>> Begin

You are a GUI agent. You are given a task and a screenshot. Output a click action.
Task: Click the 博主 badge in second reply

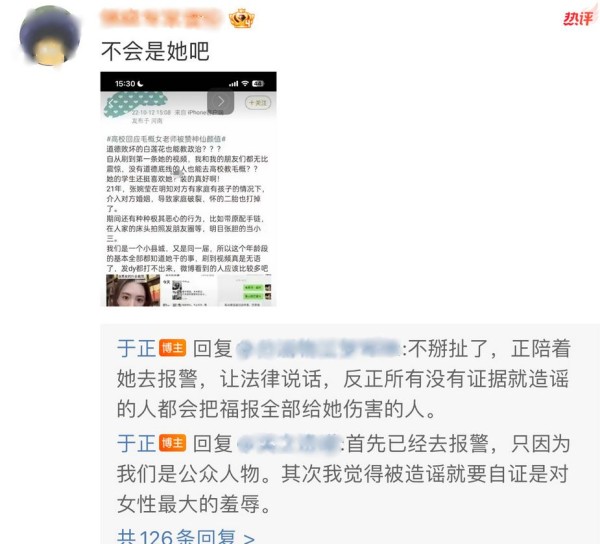(x=173, y=443)
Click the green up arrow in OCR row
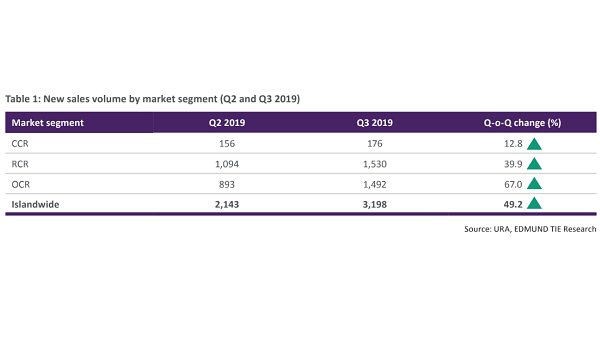The image size is (600, 360). click(534, 184)
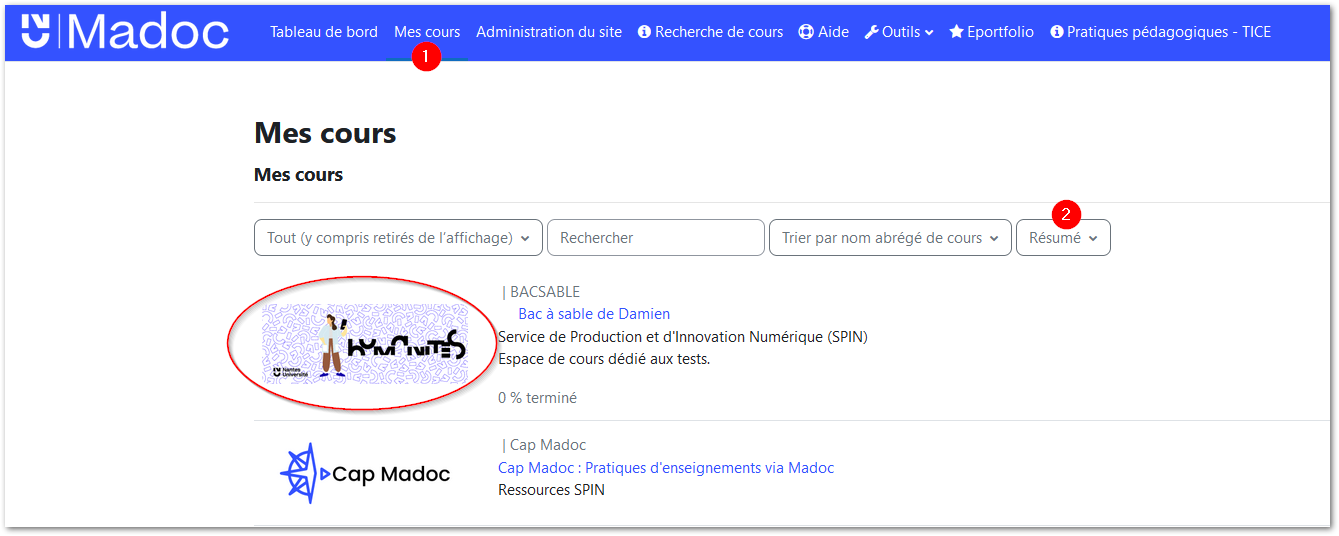
Task: Open the Pratiques pédagogiques - TICE menu text
Action: click(x=1169, y=32)
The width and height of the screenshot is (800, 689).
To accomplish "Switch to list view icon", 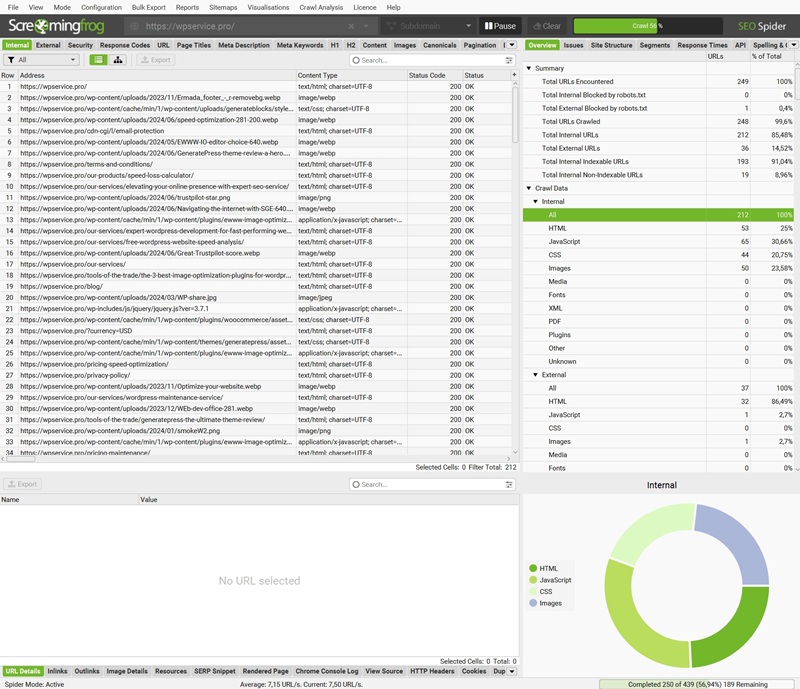I will click(x=99, y=60).
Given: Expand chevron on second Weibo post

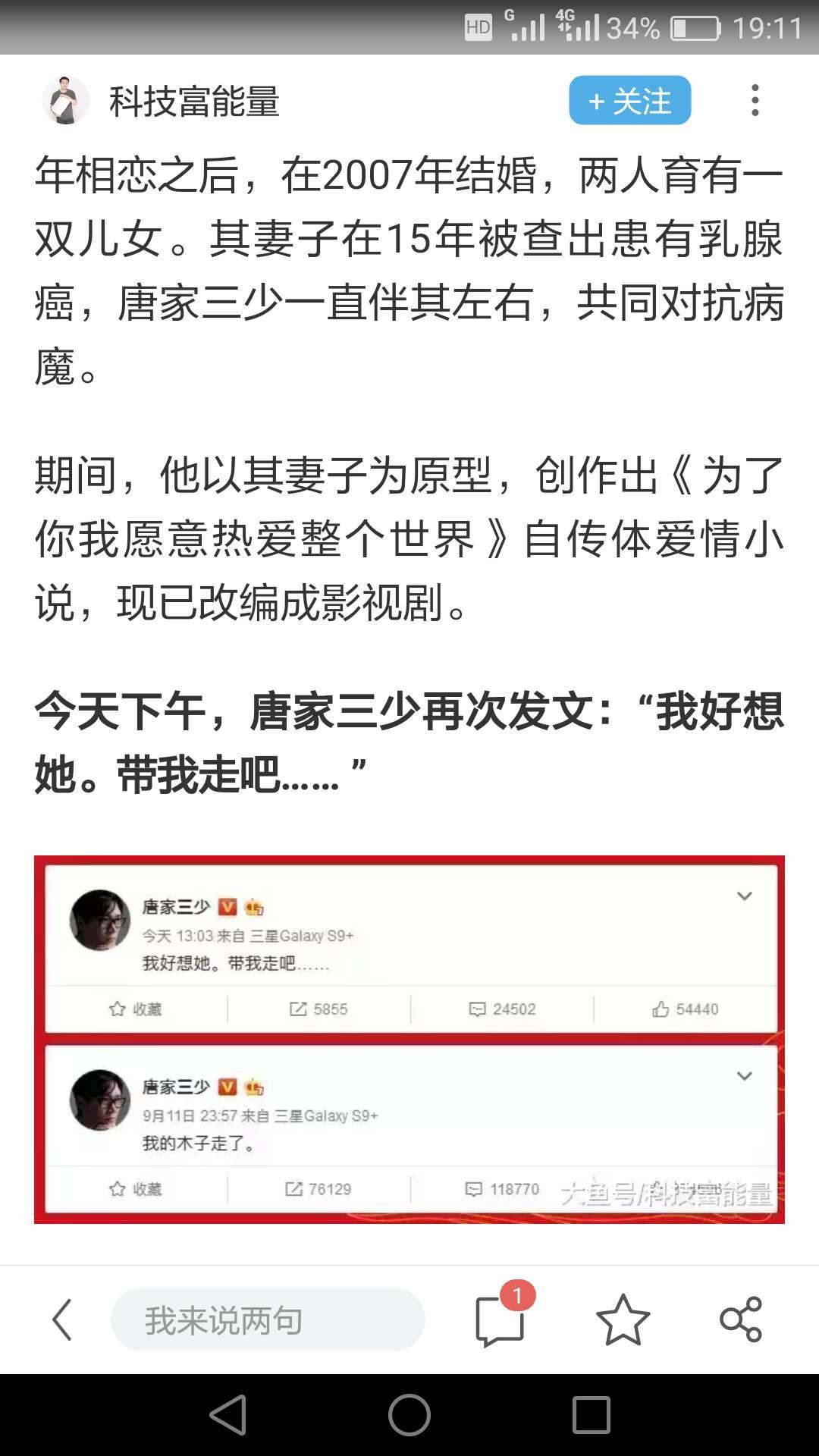Looking at the screenshot, I should 745,1076.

>> End

Copy the data word for word, from the very first line through the line with "Action: click(x=1169, y=32)", including that line. Leave the pictures out of your copy.

You are a GUI agent. You are given a task and a screenshot. Output a click action.
Task: Click the 博主 badge in second reply

(x=173, y=443)
Click the green up arrow in OCR row
The image size is (600, 360). click(534, 184)
Task: Open the Pratiques pédagogiques - TICE menu text
Action: click(x=1169, y=32)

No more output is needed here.